Input records Start Marker

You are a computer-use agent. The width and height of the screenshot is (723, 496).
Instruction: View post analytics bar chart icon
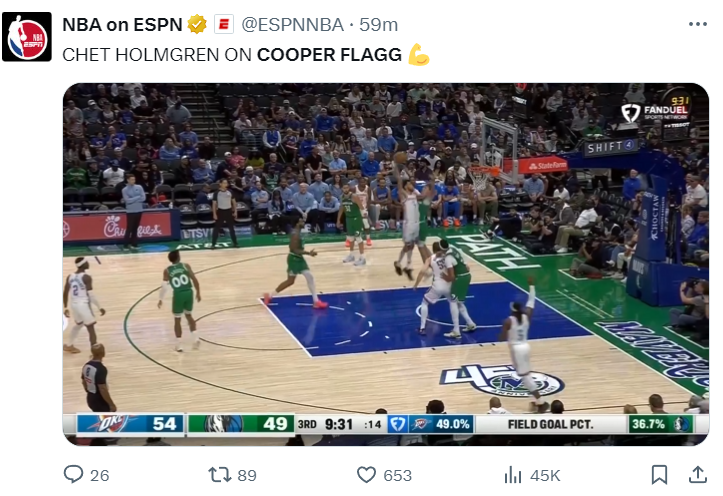tap(514, 474)
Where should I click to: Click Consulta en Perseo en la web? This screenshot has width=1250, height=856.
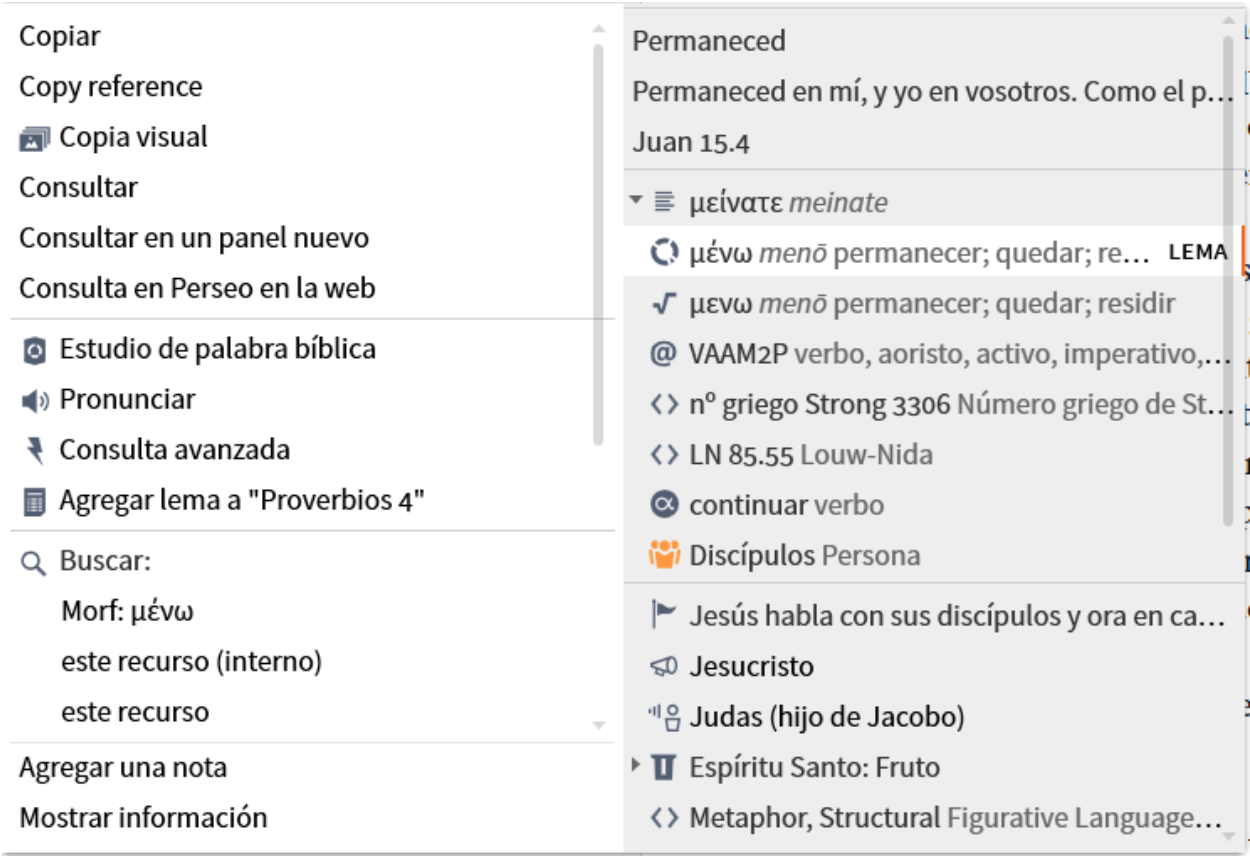198,289
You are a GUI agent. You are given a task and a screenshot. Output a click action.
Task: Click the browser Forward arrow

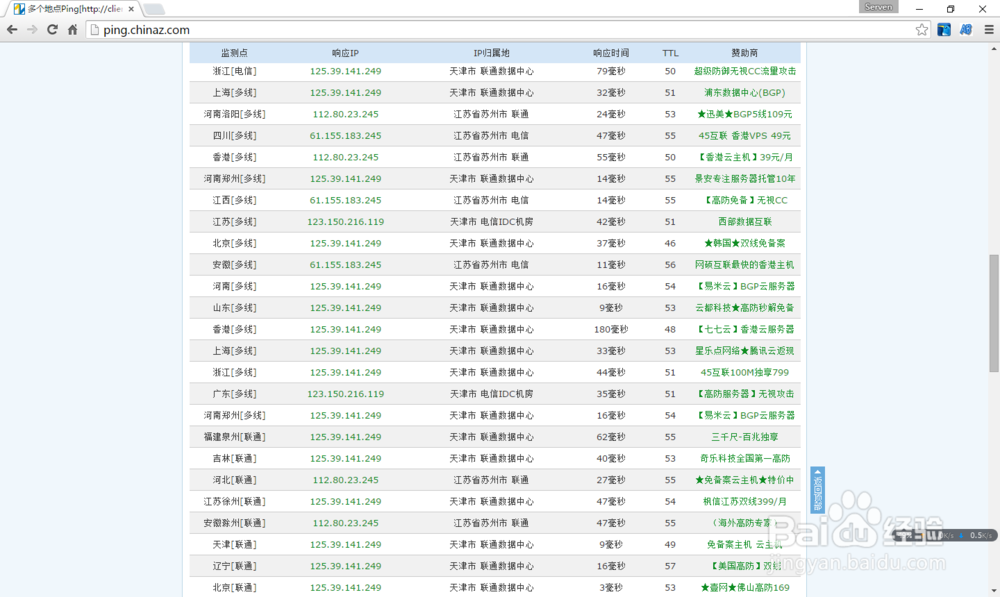pyautogui.click(x=32, y=30)
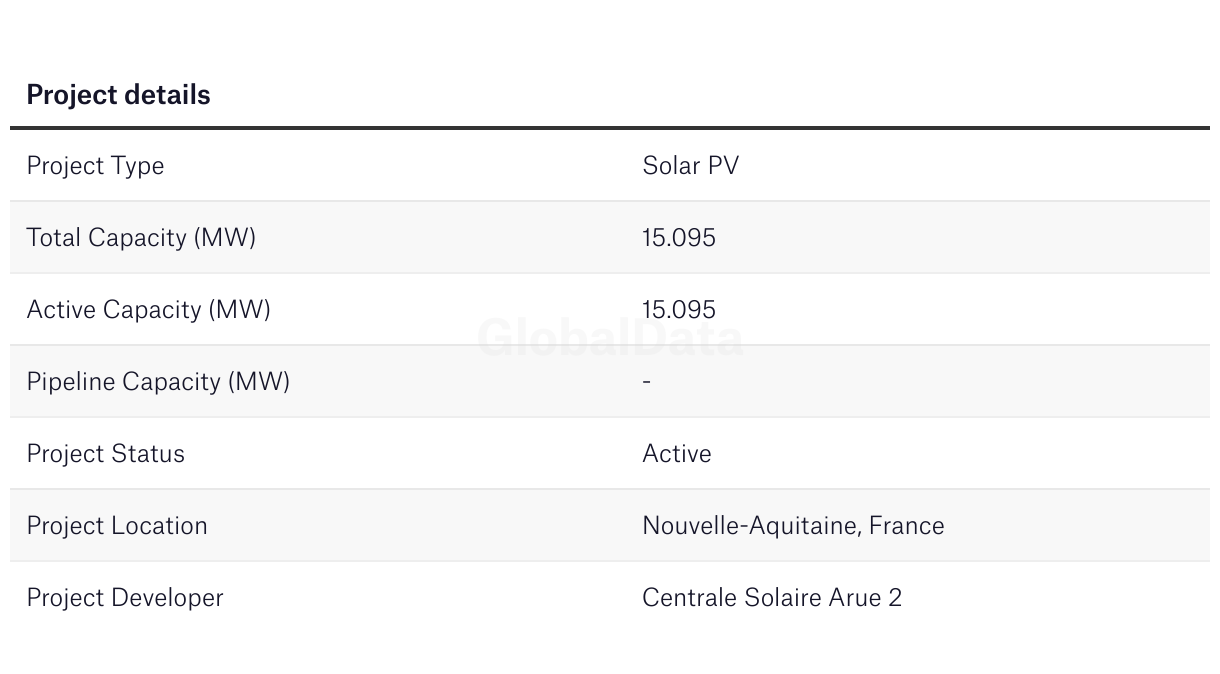The width and height of the screenshot is (1220, 674).
Task: Select the Pipeline Capacity (MW) label
Action: [158, 382]
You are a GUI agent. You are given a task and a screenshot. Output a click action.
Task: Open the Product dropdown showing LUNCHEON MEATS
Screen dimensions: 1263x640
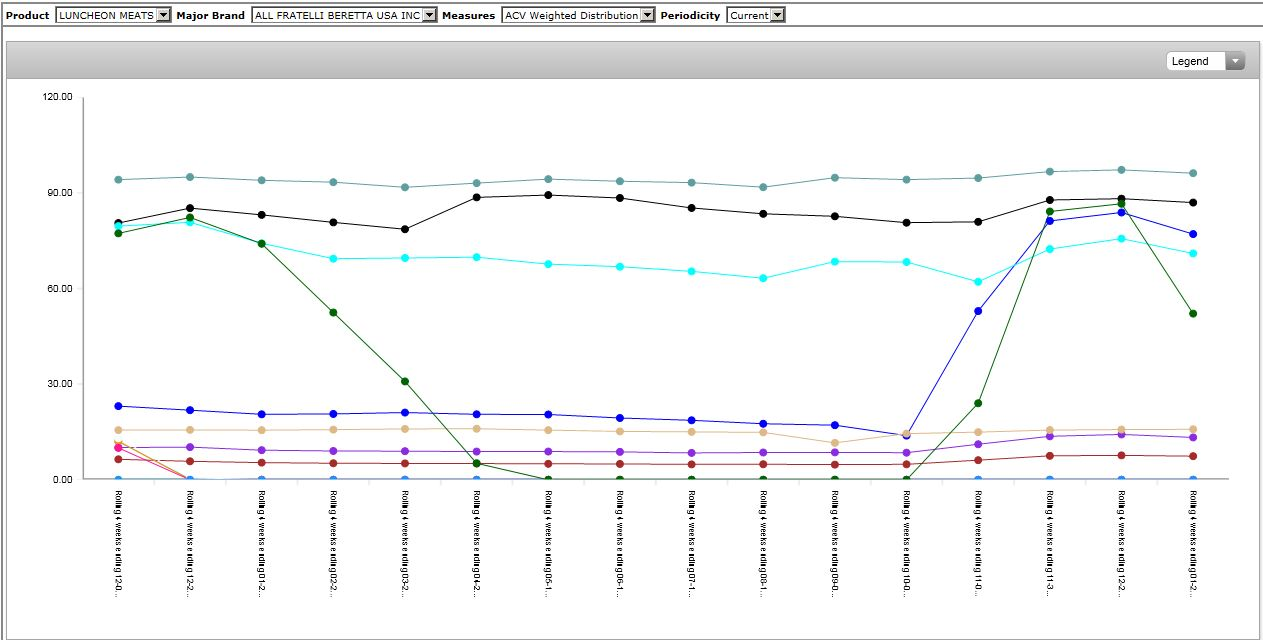tap(113, 15)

Input records End Marker

Directions: What is needed is a verbatim transcription of the records, minus the pictures.

Exercise response:
You are a computer-use agent. The width and height of the screenshot is (723, 496).
Instruction: View post analytics bar chart icon
tap(514, 474)
Where should I click to: Click Consulta en Perseo en la web? This screenshot has width=1250, height=856.
198,289
You are a GUI agent. You are given a task and a screenshot. Output a click action.
Task: Click the browser Forward arrow

pyautogui.click(x=32, y=30)
The width and height of the screenshot is (1220, 674).
Task: Select the Pipeline Capacity (MW) label
Action: [158, 382]
You are a GUI agent. You are given a task and a screenshot. Output a click action.
Task: Open the Product dropdown showing LUNCHEON MEATS
Screen dimensions: 1263x640
tap(113, 15)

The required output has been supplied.